This was discussed in the newsgroup.
I will shortly attach a testcase HTML page from Steven Leving that demonstrates
this behaviour: it takes about 30s to 1min to load on OS/2 even on up to date
hardware while using nearly 100% CPU. On Windows and Linux this only takes a few
seconds on the same machine.
It was discovered that the scrollbar in repainted very often (in
nsWindow::OnPaint()), up to 50 times per second during load, but window message
processing and painting does not seem to be where the bulk of the time goes.
Instead something outside of fnwpNSWindow() seems to be spending most of the CPU
Created attachment 157975 [details]
Zipped copy of a 1.4 MiB HTML page
*** Bug 319047 has been marked as a duplicate of this bug. ***
I tried to set nglayout.initialpaint.delay and it doesn't do much --- it delays initial displaying of a page for many seconds, however after that, Firefox still keeps displaying new stuff instantly line-by-line in both my case (bug 31904) and file attached to this bug.
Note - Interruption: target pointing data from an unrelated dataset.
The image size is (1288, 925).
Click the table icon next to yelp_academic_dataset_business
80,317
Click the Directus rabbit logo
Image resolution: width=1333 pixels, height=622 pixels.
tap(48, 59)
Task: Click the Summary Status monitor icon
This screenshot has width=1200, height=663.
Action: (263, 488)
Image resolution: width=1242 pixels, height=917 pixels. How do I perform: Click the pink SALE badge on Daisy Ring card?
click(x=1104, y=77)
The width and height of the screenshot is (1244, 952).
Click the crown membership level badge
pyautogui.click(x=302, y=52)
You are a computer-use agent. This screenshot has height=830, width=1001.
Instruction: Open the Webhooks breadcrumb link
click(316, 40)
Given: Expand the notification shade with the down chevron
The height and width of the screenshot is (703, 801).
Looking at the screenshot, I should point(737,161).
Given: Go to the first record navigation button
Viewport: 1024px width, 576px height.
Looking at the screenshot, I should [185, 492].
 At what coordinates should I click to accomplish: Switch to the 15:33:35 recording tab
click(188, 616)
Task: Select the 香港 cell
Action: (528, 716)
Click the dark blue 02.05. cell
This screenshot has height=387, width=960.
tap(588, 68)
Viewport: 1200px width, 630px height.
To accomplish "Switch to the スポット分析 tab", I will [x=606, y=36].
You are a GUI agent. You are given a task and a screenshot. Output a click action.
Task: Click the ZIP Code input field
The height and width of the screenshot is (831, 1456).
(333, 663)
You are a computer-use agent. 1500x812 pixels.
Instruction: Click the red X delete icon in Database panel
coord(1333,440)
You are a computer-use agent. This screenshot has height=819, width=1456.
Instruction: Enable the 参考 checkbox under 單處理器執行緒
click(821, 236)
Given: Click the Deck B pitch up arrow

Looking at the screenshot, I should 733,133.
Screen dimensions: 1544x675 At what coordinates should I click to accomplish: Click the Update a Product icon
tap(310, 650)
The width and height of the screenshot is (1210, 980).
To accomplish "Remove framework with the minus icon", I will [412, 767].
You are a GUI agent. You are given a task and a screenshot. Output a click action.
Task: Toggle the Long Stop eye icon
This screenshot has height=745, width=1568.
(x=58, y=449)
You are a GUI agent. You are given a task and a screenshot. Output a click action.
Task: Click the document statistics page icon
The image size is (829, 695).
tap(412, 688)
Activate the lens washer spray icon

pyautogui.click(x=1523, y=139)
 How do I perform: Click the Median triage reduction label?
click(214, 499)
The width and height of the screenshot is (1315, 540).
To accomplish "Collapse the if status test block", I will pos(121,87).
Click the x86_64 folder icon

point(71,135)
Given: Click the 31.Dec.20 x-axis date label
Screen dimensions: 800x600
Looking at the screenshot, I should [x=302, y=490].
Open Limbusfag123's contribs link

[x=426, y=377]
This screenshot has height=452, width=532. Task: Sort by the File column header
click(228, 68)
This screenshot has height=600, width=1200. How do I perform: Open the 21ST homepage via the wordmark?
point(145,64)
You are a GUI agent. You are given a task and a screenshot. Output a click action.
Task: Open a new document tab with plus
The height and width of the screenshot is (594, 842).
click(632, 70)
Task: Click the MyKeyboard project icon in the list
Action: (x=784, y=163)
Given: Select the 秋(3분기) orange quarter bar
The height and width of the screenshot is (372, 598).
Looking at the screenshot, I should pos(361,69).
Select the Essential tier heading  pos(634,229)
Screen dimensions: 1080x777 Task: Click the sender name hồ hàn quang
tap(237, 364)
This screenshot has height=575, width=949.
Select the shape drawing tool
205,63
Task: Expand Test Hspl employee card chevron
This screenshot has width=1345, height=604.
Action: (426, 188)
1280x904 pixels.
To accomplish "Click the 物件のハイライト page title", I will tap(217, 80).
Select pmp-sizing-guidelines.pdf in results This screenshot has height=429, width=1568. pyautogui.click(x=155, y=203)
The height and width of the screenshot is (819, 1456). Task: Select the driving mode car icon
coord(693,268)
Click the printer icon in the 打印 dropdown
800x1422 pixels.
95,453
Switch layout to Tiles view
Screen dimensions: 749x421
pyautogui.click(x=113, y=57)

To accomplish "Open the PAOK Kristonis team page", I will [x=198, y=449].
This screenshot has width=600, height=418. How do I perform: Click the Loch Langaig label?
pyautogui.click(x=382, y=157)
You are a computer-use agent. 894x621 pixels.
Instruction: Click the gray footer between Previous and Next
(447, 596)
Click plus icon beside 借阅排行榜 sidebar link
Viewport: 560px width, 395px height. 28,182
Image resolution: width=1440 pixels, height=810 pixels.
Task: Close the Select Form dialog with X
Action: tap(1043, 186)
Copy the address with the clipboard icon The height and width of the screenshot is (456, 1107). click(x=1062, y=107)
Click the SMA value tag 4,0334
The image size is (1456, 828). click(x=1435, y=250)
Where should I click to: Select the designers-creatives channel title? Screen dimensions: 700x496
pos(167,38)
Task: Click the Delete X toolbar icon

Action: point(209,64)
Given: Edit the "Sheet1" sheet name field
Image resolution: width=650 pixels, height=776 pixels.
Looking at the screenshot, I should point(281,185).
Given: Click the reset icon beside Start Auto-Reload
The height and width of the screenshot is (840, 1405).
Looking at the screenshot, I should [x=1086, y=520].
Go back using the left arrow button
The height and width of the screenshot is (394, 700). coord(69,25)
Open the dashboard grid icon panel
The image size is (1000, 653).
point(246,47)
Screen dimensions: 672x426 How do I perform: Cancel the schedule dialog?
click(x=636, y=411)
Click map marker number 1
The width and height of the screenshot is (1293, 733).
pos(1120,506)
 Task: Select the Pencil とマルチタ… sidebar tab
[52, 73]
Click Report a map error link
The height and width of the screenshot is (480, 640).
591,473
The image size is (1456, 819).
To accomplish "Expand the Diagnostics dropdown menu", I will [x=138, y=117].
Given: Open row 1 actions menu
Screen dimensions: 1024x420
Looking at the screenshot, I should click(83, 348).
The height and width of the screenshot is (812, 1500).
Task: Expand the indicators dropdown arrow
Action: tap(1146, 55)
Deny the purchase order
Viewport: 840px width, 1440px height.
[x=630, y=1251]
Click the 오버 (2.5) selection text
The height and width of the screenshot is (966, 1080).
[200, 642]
I believe that this 50-times per second banging on a pmshell code is a problem that causes this bug. Note that OS/2 thread scheduler is quite **** --- basicly, each thread has a priority and it does round robin across ready threads with highest priority. Because this would cause starvation and poor interactive response, the schedules has a lot of ad-hoc hacks that increase priority at some specific syscalls (keyboard read, pmshell code, disk I/O) or if the thread hasn't run in about 1 second (to prevent starvation). Now if you call pmshell syscall 50 times per second, that thread will have very high priority and other threads won't run (except when their starvation-timer expires, they'll get a very small timeslice).
In contrast, Linux scheduler measures accumulated execution time of each thread, assigns priority based on this time and doesn't care what the thread is doing. So it doesn't have the problem of hogging CPU when certain syscalls are used.
I figured out this --- in case of discussion forum (bug 31904), the problem is mitigated if you put firefox window on background. When you do this, Firefox still displays one-line at a time for some time, but sometimes it makes a huge step and after few such steps the page eventually loads. (in contrast, when firefox is in foreground, the progress is always one-line at a time and the page never loads). This support the hypothesis that it's related to schedules: OS/2 scheduler has different priority management for foreground and background processes.
However, this background trick doesn't speed-up displaying of TestPage.html from this bug.
I think that instantly calling GUI functions is an error that is causing this. I don't know if profiling would make sense --- the profiler won't tell you if the thread consumed CPU time inside pmshell syscall or if it blocked there.
Anyway, you can try lowering priority of GUI thread or increasing priority of other threads to see if it improves things. I can't do it because it can't be done with external application, the syscall for setting thread priority needs to be run directly from the process.
I saved the attachment and extracted it locally. It took yesterday's SM 1.1b nightly 35 seconds to load from SATA on 2.8G P4, pegging CPU the whole time.
I tried this with the available test download, indeed takes a long time with FF3.0. Then I tried my own "database" which is the index from the OS2-gg/eCS-gg magazine Draad/2. Its in Dutch, but for measurements it doesn't matter because years, numbers and so on are universal. On line you can find it here:
There is also an offline version if you want to rule out any delay from servers, its here on the bottom of the page.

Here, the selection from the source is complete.